Tuesday, July 14, 2009

Somebody bring me some water

Memo from: The Center for the Office of Redundancy Department
Subject: It’s Déjà vu all over again


Hopes for overnight improvement were dashed. This morning brought more of the same, nausea, shooting abdominal pains, lack of appetite. I called the home health care nurse to let her know I was bringing Renee to the emergency room. She said, “I thought you were bringing her last night.” Renee sort of left out the part that the nurse said, get there NOW and the lecture on dehydration that she received. She told me it could wait until morning. The patient is now playing the doctor and botching up her own medical care. The only consolation being that the ER was almost empty when we got there.

It was a typical emergency room runaround. I’m sure that that who ever devised ER procedures was also a technical expert on the Spanish Inquisition. It was the perfect combination of questioning and torture. My hand is just starting to get the feeling back, Renee nearly squeezed it flat during the IV insertion phase. A bed of nails has less sharp points than were flying around that room and all but one were dug fruitlessly under the skin.

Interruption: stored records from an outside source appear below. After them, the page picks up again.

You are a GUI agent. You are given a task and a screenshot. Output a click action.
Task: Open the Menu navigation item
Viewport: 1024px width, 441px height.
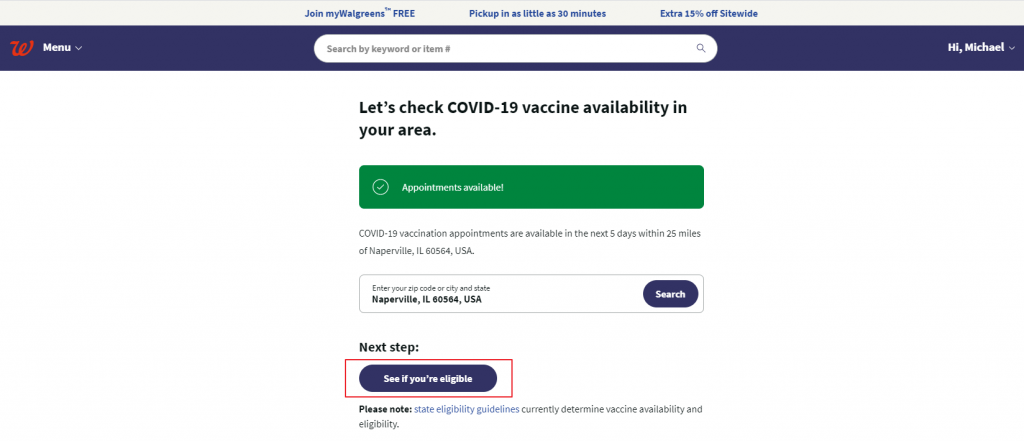[x=57, y=48]
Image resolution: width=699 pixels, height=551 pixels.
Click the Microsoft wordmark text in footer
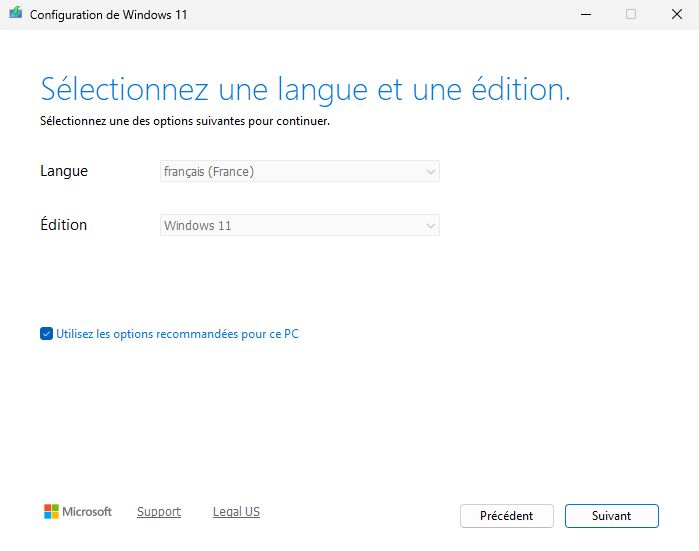click(87, 512)
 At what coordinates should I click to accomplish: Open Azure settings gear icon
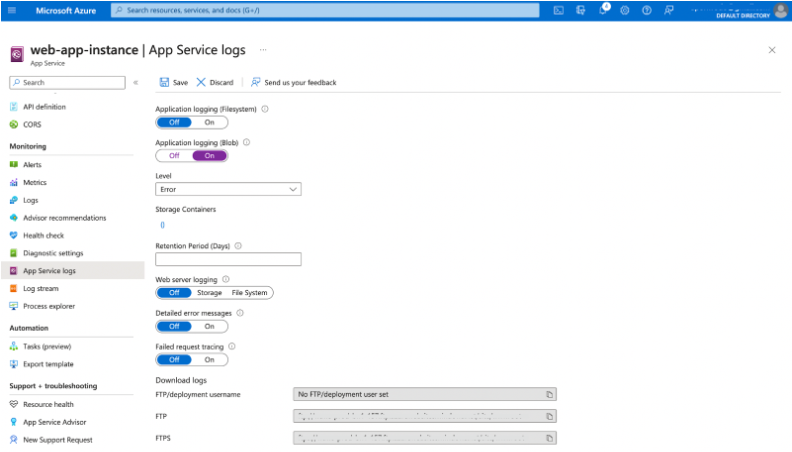[x=625, y=10]
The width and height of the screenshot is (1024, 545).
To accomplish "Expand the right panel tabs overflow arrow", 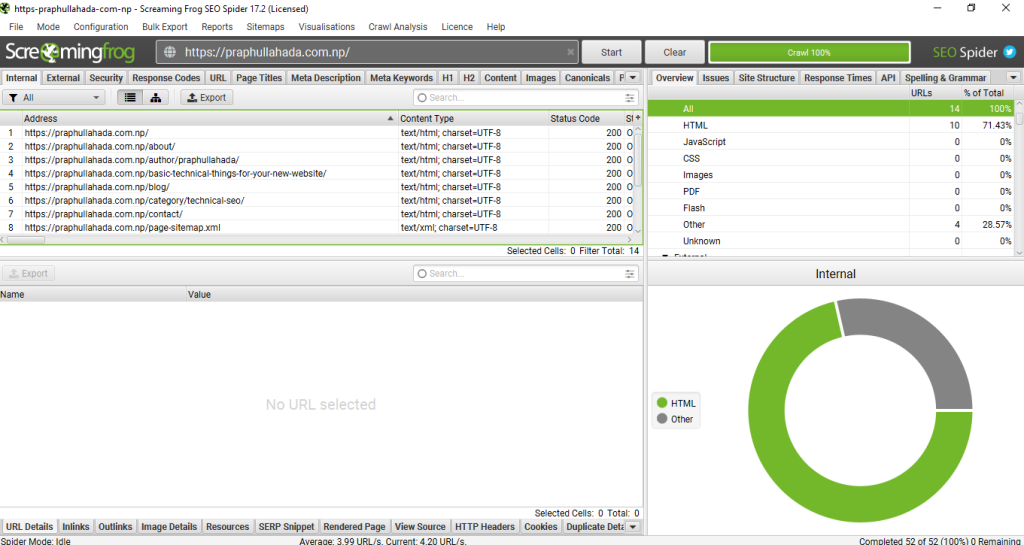I will click(1012, 78).
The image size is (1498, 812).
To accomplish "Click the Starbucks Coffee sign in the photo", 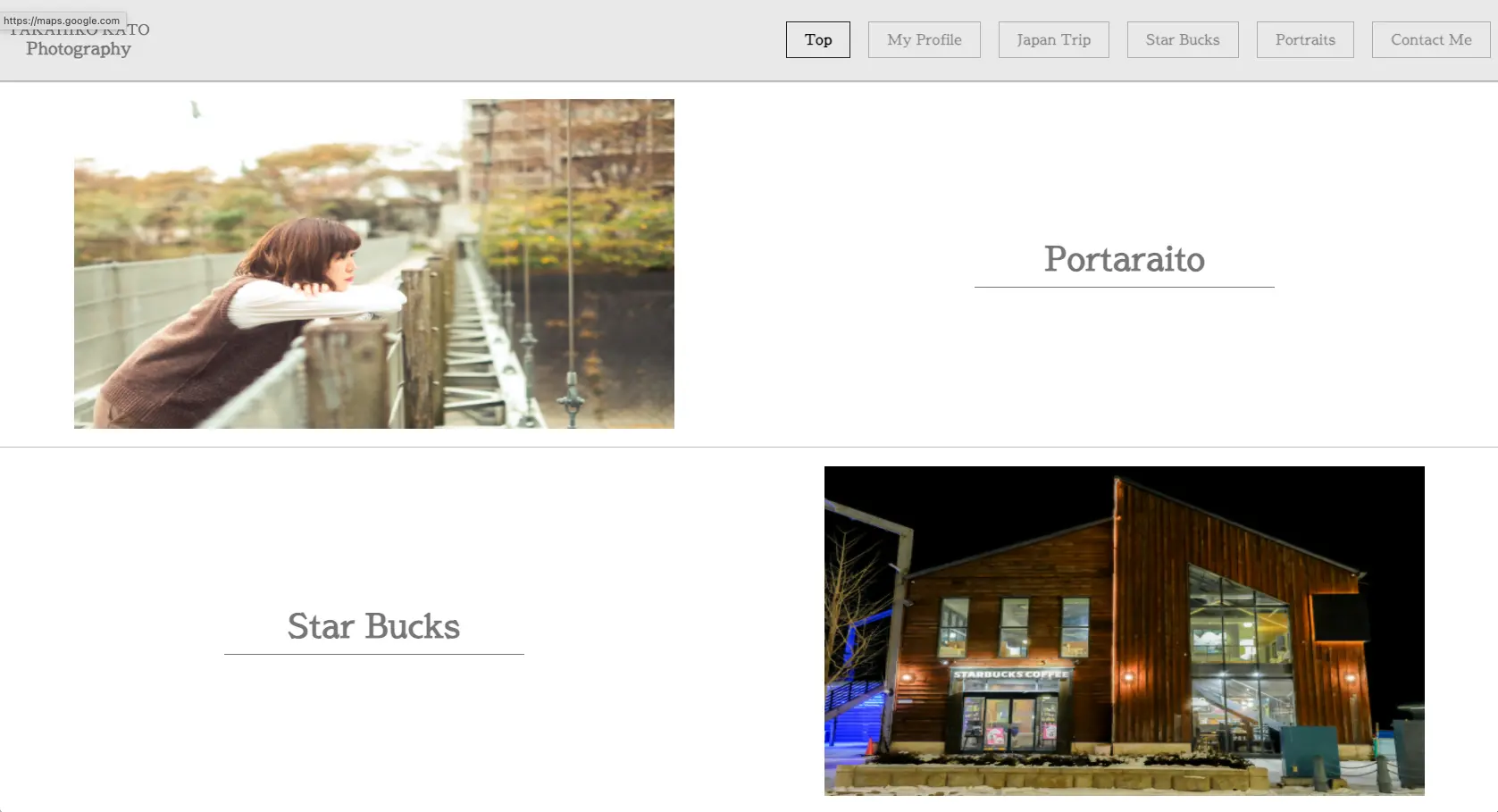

They weren’t too sure about the one that did hit the mark either as it didn’t backdraw like it should have. Luckily it worked.

One bag of fluids was hung and put on full blast. Renee sucked it up in about a half hour. A test came back that her creatine (sp?), a kidney enzyme level, was four times what it should be but white cell counts were around normal and red were slightly elevated. The ER doc was figuring it was just dehydration and put orders for a room in so Renee could receive fluids overnight.

A while later Renee was moved to the Clinical Decision Unit. The doctor came in about two hours later, did a check-up, asked more questions and laid this out. The elevated enzymes along with the dehydration and blood tests indicate that her kidney has shut down. The shooting pain Renee is experiencing is typical of a kidney stone. Being post-op this may not be the case but a CT Scan was ordered and the staff doc is calling in a nefrologist.

For those who have joined us in progress, Renee has only got one kidney. That other one is long gone along with that nasty little tumor bearing cyst that was encased inside it.

Hearing kidney shut down freaked Renee out! But the doc was cool about it. He told her she’s been through much worse and had her smiling and laughing. He impressed on her that it all could be due to the dehydration but that we just need to make sure. He also said we need to know what caused the nausea, appetite loss and pains that led to the dehydration. This sounds better than Renee’s approach of laying there in agony hoping things will get better overnight, don’t you think?

But here we are repeating steps we took just a few months ago following surgery one. On the night of the All-Star Game we’ve got Yogi Berra to put it all in perspective for us. "You've got to be very careful if you don't know where you're going, because you might not get there."